Loa a los recién llegados
No somos afectos a los desprendimientos y lo mostramos con desmesura cuando los viajeros vienen de regreso.
–Me tenías con un agujero en el corazón.
–Estás más llenito, se ve que le entraste con enjundia a la paella.
–Mira los novios, regresaron bien blancos, después de todo lo que pagamos por su crucero a Bahamas y no se asolearon nadita.
–¡Qué bueno que llegates, mijo!
–Se dice llegastes, jefa.
–¿Te alcanzó el dinero, Juvenal?
–¿Seguro que te portaste bien, Jacinto? Confiesa; mira que te está viendo la virgencita.
–¿Ganaste mucho en Las Vegas?
–¡Uy! Muchísimo.
–¿Paseaste mucho en tus quince años, nena? ¿Te llevaron a bailar a Viena?
–Yo fui la que me bailé a los cadetes.
De todo se escucha en las bienvenidas, mientras uno de los tíos se pone atento con el equipaje, no vaya a desaparecer justo el que trae las orejas de mikimaus. La procesión continúa hasta la casa, donde no habrá mañana para demostrar cariño. ¿Será que de verdad los extrañamos tanto? ¿O será que el evento rompe la rutina y vamos a la fiesta porque “a una gorra, ni quien le corra”?
Lo grave de esta destructiva tradición es que motiva a la gente a seguirse yendo, porque nunca se han sentido más queridos que en ese momento, como si fueran el hijo pródigo; nunca, como en esos instantes, han sido el centro de atención y, por supuesto, lo bueno crea adicción (lo malo también).

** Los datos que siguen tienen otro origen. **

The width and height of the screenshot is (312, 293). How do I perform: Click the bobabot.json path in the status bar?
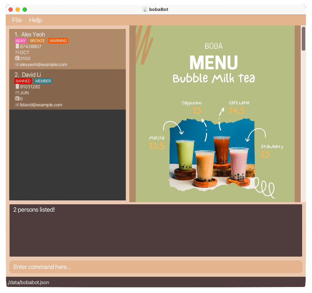pos(28,282)
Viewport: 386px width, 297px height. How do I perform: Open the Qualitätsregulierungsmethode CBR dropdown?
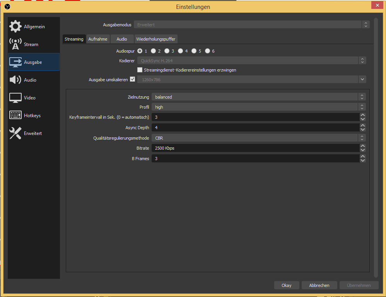pyautogui.click(x=258, y=138)
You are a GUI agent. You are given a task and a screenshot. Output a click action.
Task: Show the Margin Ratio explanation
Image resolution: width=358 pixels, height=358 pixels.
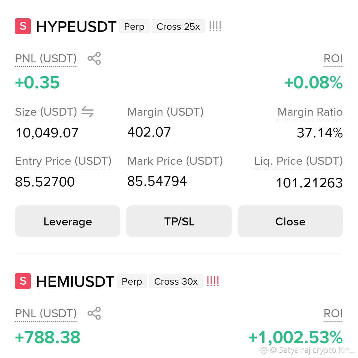point(310,112)
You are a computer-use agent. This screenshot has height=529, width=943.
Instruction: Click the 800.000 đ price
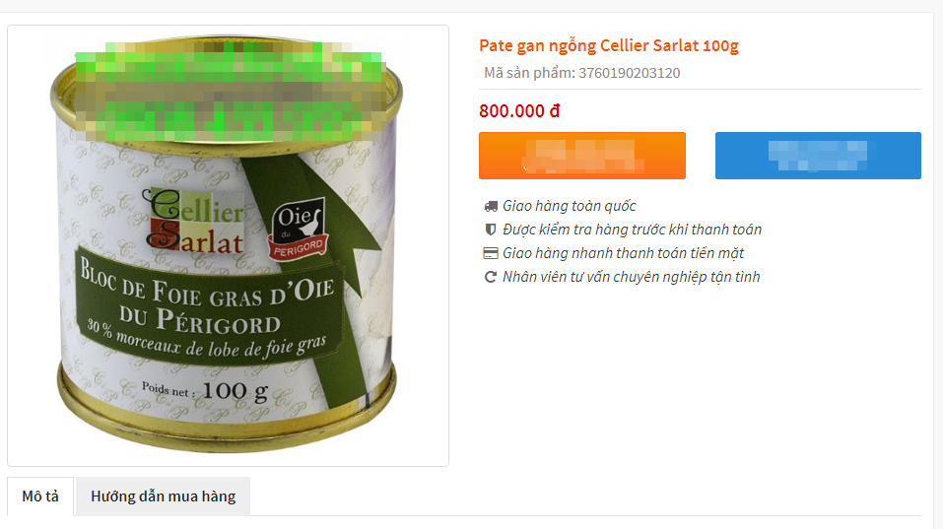click(519, 111)
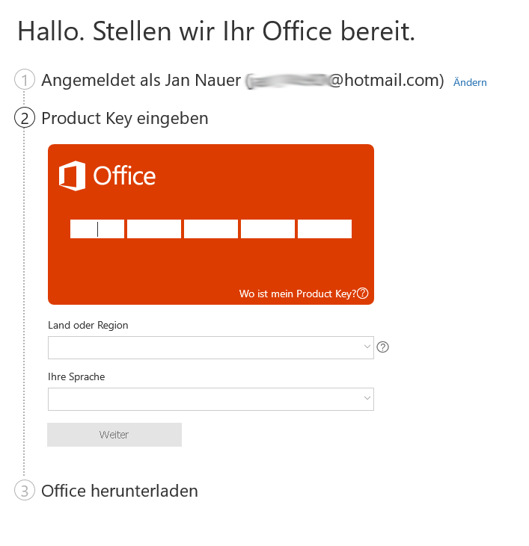Click the Ändern link
Image resolution: width=529 pixels, height=546 pixels.
coord(470,82)
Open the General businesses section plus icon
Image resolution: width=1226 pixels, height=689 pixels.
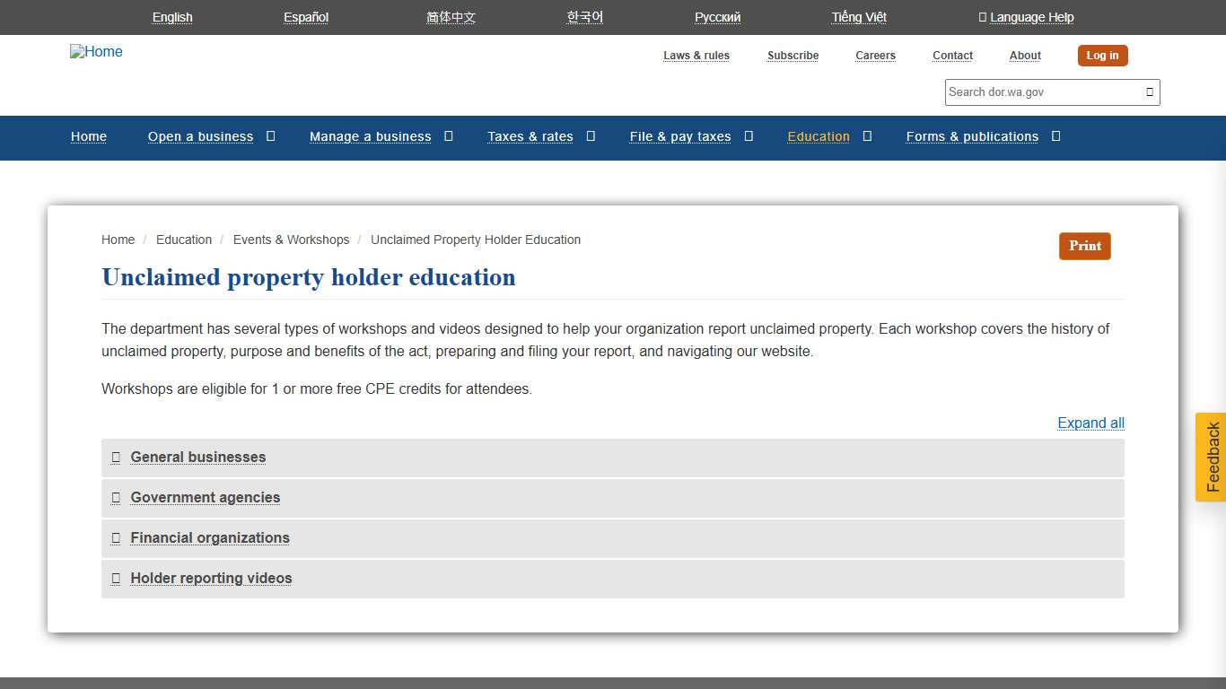coord(116,458)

Por eso, tras cuatro horas de convivio y después de los chilaquiles, se escucha la voz trémula y aguardientosa de Josefina avisando que se encontró un galán turco en Nicaragua y que ahora están pensando irse juntos a trepar cerros en Colombia. No le importó, a la condenada, que el pago del festejo fuera cubierto por el novio abandonado quien ya piensa en el suicidio por alcohol. No todo lo que llega, tras un viaje, son buenas noticias; los viajes ilustran y, al parecer, la maldita Josefina regresó muy “ilustrada”.
Pero, en fin, unos llegan y otros ven llegar, todos envueltos en un mexicanísimo muégano estruendoso, al que le gusta gritar sus amores. Viajar, no cabe duda, es el arte de inventar regresos. Voy y vengo.